__Records provided__
──────
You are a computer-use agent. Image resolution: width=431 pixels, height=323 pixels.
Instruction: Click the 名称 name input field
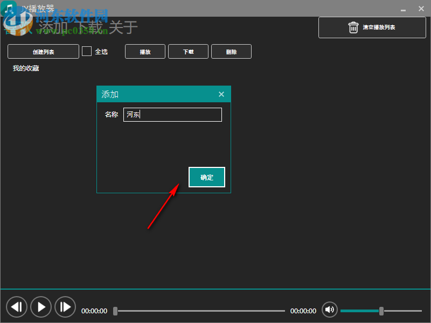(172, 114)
──────
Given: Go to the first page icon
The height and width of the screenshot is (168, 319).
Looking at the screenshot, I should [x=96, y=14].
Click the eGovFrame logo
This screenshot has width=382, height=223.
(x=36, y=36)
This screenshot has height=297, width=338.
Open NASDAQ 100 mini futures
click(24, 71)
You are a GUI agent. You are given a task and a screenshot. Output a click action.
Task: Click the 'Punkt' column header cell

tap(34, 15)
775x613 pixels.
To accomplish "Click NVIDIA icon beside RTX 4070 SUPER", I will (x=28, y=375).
──────
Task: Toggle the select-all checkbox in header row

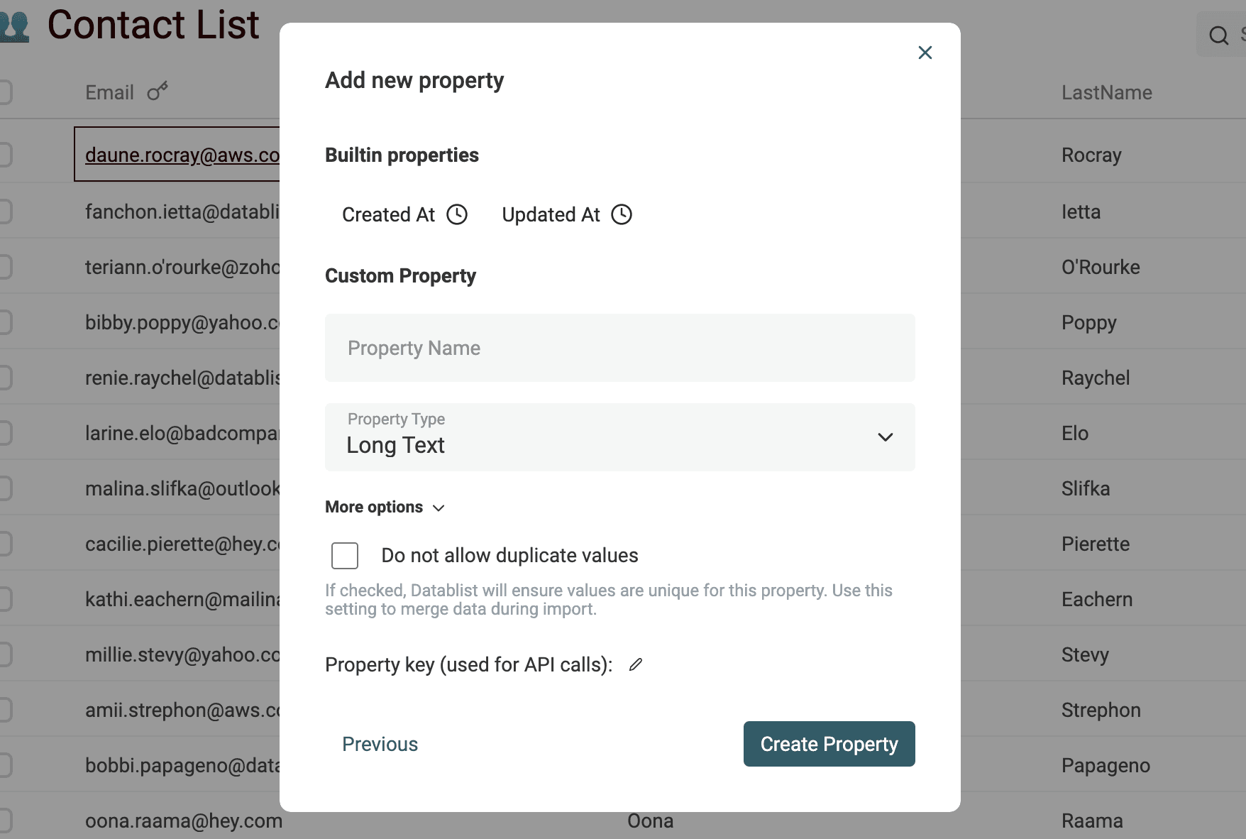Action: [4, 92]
──────
Return only the count of lines in the listing above that hold the string "agent".

__Solution__
2